Search code examples
pythonpysparkdatabrickspyspark-pandasdatabricks-unity-catalog

AttachDistributedSequence is not supported in Unity Catalog


I'm trying to read a table on Databricks to a DataFrame using the pyspark.pandas.read_table and receive the following error:

AnalysisException: [UC_COMMAND_NOT_SUPPORTED] AttachDistributedSequence is not supported in Unity Catalog.;
AttachDistributedSequence[__index_level_0__#767L, _c0#734, carat#735, cut#736, color#737, clarity#738, depth#739, table#740, price#741, x#742, y#743, z#744] Index: __index_level_0__#767L
+- SubqueryAlias spark_catalog.default.diamonds
   +- Relation hive_metastore.default.diamonds[_c0#734,carat#735,cut#736,color#737,clarity#738,depth#739,table#740,price#741,x#742,y#743,z#744] csv

The table was created following the Databricks Quick Start notebook:

DROP TABLE IF EXISTS diamonds;
 
CREATE TABLE diamonds
USING csv
OPTIONS (path "/databricks-datasets/Rdatasets/data-001/csv/ggplot2/diamonds.csv", header "true")

I'm trying to read the table with

import pyspark.pandas as ps
psdf = ps.read_table("hive_metastore.default.diamonds")

and get the error above.

Reading the table into spark.sql.DataFrame works fine with

df = spark.read.table("hive_metastore.default.diamonds")

The cluster versions are

Databricks Runtime Version 11.2
Apache Spark 3.3.0
Scala 2.12

I'm familiar with pandas already and would like to use pyspark.pandas.DataFrame since I assume it will have a familiar API and be quick for me to learn and use.

The questions I have:

  • What does the error mean?
  • What can I do to read the tables to pyspark.pandas.DataFrame?
  • Alternatively, should I just learn pyspark.sql.DataFrame and use that?
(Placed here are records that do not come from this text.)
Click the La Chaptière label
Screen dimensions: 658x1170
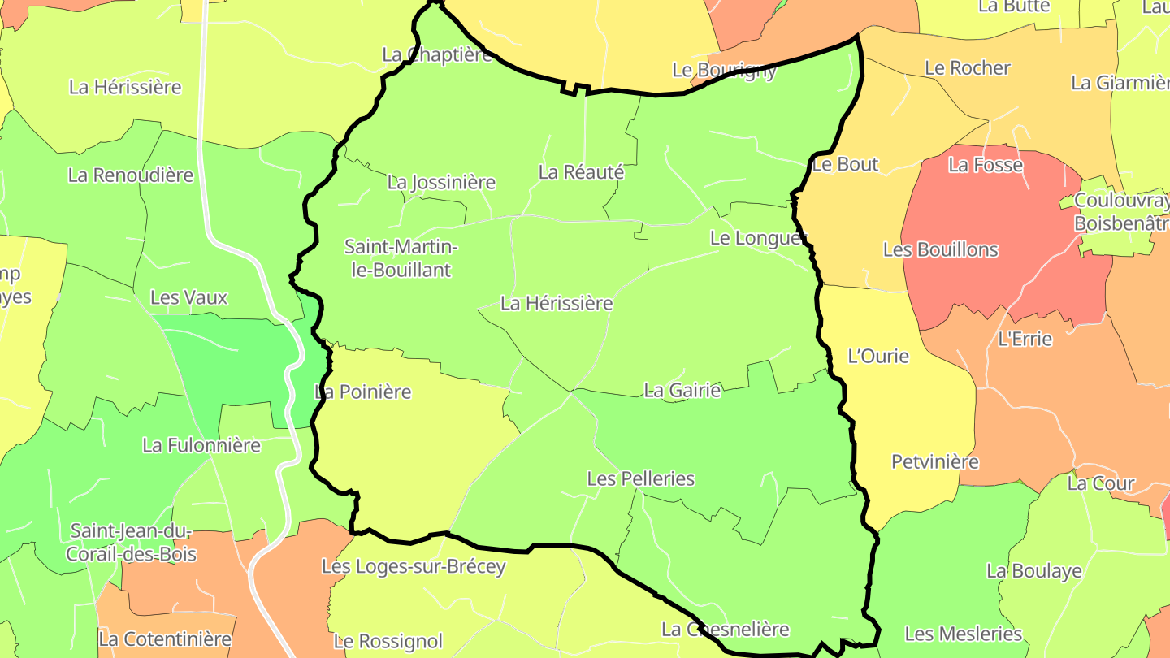coord(437,54)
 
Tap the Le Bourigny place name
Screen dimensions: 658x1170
coord(724,70)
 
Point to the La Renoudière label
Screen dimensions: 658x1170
coord(131,175)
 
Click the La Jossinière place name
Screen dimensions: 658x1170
coord(441,182)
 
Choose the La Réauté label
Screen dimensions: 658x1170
coord(581,172)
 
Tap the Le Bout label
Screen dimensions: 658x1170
coord(845,164)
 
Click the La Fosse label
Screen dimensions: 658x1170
coord(986,165)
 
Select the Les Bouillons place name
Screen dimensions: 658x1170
coord(940,249)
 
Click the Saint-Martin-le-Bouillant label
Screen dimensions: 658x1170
coord(401,258)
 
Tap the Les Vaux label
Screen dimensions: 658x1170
coord(188,297)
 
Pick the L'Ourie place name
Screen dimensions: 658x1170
coord(878,356)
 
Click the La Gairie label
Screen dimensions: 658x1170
coord(682,391)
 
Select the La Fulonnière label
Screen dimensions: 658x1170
coord(202,445)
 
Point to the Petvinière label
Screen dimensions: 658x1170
coord(935,461)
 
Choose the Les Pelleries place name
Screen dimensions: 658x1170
coord(640,478)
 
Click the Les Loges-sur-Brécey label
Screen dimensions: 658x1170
coord(414,566)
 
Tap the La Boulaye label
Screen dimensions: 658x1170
coord(1034,571)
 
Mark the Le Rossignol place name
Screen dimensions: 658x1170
coord(388,641)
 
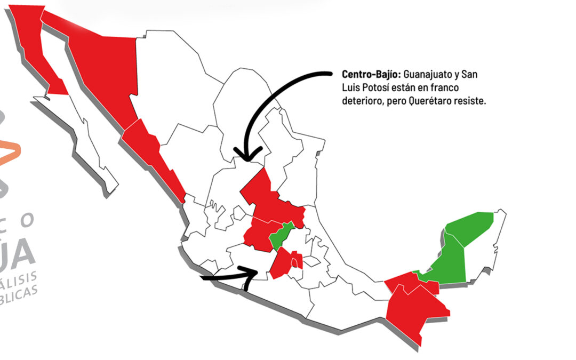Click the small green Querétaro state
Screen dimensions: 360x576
pyautogui.click(x=281, y=235)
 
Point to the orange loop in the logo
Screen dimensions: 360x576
pyautogui.click(x=11, y=151)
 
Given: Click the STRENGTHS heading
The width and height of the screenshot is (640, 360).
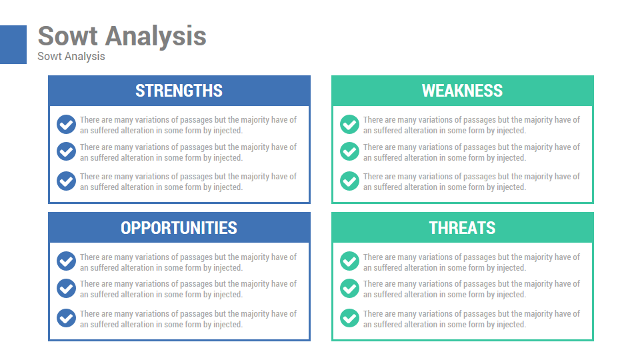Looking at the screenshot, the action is pos(179,91).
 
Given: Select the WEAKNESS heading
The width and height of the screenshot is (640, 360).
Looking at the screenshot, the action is pos(462,91).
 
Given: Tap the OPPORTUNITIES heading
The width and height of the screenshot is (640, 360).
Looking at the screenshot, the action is pos(179,228).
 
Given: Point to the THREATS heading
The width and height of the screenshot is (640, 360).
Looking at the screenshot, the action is pos(462,228).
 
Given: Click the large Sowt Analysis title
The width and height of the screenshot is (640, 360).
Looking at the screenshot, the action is pos(122,37).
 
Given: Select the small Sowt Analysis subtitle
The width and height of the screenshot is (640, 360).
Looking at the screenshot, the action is pos(71,56).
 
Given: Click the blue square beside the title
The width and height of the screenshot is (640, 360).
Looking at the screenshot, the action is pos(13,45).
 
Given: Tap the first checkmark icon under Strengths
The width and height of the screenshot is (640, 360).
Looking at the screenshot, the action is pos(66,124).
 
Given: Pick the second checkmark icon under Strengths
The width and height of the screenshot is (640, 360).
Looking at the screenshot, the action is pos(66,151).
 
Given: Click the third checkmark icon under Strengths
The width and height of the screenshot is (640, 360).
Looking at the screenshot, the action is pos(66,181).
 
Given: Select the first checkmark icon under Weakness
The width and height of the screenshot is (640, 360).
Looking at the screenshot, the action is pos(349,124).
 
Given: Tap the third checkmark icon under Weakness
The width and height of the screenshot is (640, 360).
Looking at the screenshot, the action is pos(349,181).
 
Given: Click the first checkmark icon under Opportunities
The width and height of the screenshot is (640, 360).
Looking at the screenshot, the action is pos(66,261).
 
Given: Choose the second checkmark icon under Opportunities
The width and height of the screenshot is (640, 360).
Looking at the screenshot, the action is pos(66,288).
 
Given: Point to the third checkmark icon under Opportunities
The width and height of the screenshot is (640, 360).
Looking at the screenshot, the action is pos(66,318).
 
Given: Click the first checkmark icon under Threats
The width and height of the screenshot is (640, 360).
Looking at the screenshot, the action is pos(349,261).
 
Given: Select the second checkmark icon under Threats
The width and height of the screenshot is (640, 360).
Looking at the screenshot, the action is pos(349,288).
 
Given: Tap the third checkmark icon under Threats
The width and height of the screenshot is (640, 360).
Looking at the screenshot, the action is pos(349,318).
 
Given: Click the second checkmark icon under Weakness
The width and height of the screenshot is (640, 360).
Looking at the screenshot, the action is pos(349,151).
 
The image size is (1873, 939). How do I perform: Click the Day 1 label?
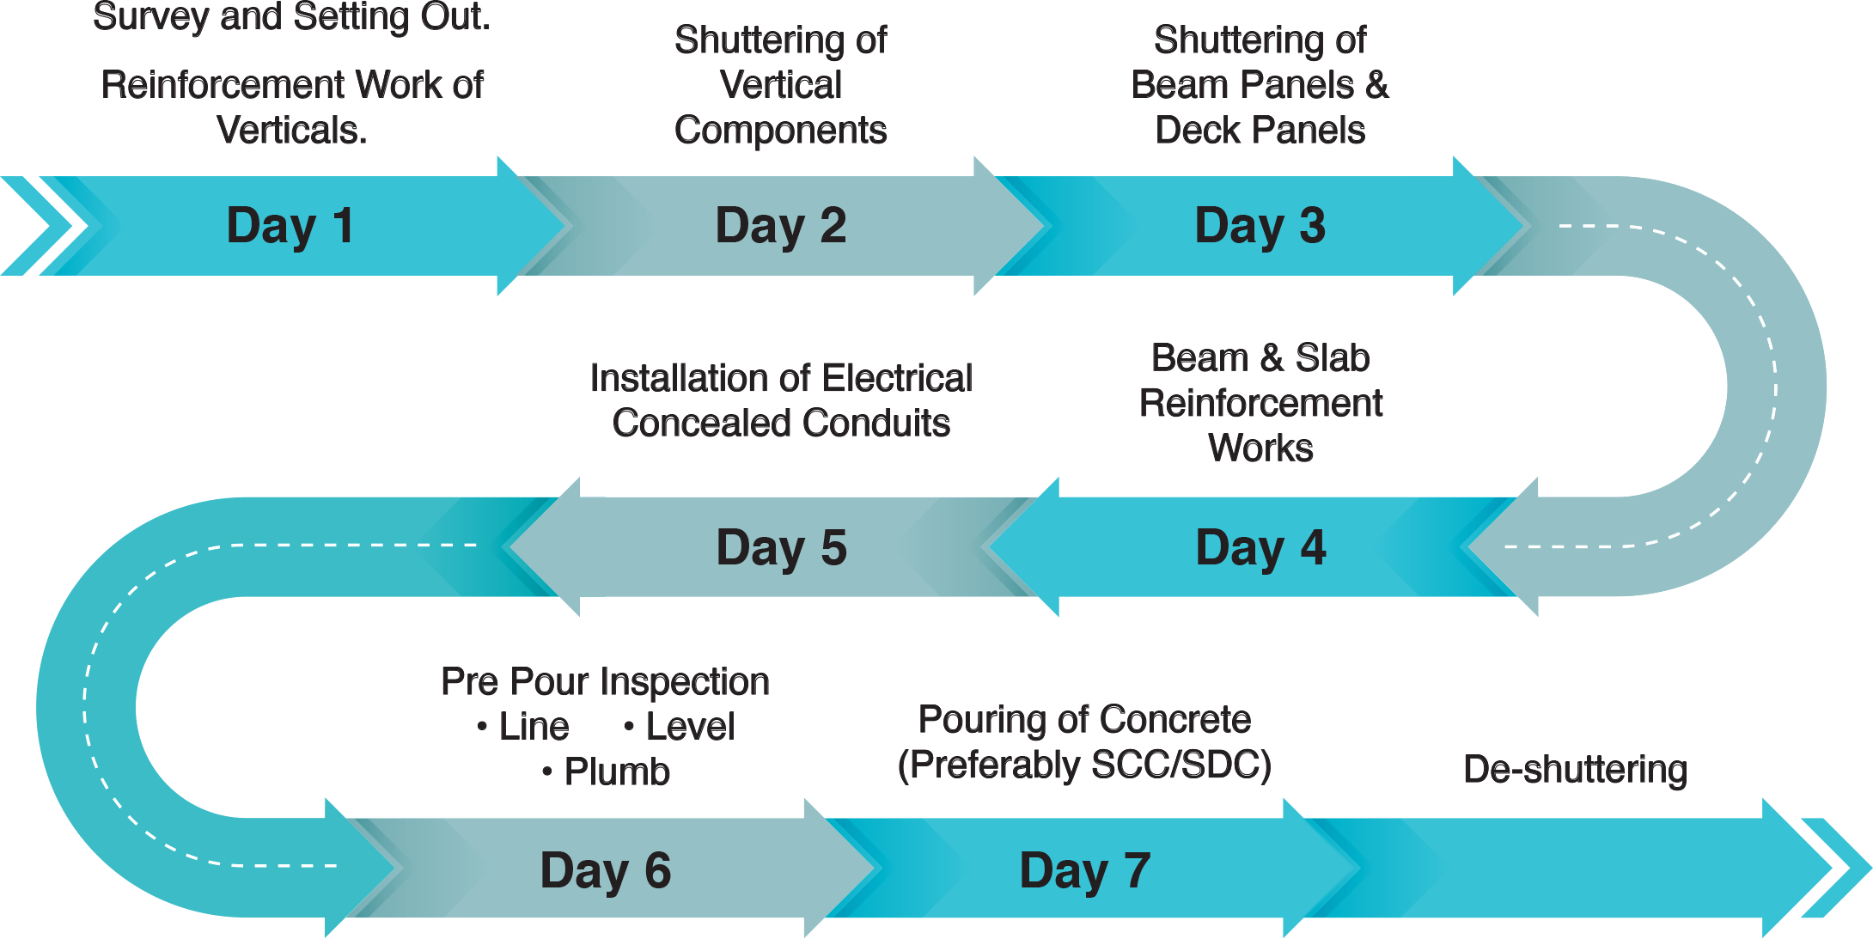(x=290, y=226)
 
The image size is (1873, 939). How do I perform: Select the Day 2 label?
(x=781, y=226)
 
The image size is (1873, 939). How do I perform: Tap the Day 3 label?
(x=1260, y=226)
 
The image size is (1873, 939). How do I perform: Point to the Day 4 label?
(x=1260, y=548)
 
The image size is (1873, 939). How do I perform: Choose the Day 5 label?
(x=781, y=548)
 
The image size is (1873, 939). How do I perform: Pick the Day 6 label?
(x=606, y=870)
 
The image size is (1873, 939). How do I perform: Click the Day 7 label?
(x=1084, y=870)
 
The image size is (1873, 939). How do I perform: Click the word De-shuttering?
(x=1575, y=769)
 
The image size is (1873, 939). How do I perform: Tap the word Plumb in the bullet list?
(x=616, y=771)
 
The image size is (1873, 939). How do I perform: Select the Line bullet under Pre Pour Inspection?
(x=534, y=727)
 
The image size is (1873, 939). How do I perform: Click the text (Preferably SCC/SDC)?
(x=1084, y=765)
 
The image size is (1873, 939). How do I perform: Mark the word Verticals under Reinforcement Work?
(x=292, y=131)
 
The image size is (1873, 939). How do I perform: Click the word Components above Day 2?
(x=780, y=131)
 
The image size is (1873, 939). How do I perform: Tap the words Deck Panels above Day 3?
(x=1260, y=131)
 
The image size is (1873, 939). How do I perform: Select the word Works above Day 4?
(x=1260, y=448)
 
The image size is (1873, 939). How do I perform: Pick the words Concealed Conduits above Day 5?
(x=781, y=423)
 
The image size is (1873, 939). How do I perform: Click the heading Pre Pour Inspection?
(x=605, y=681)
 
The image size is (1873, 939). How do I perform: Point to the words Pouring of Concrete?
(x=1084, y=719)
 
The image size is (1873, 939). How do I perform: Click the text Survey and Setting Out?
(x=292, y=17)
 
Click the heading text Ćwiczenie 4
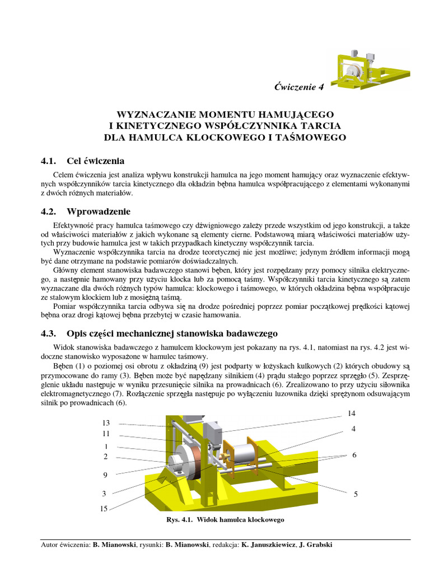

If so, why?

Solution

  • The AttachDistributedSequence is a special extension used by Pandas on Spark to create a distributed index. Right now it's not supported on the Shared clusters enabled for Unity Catalog due the restricted set of operations enabled on such clusters. The workarounds are:

    • Use single-user Unity Catalog enabled cluster
    • Read table using the Spark API, and then use pandas_api function (doc) to convert into Pandas on Spark DataFrame. (in Spark 3.2.x/3.3.x it's called to_pandas_on_spark (doc)):
    pdf = spark.read.table("abc").pandas_api()
    

    P.S. It's not recommended to use .toPandas as it will pull all data to the driver node.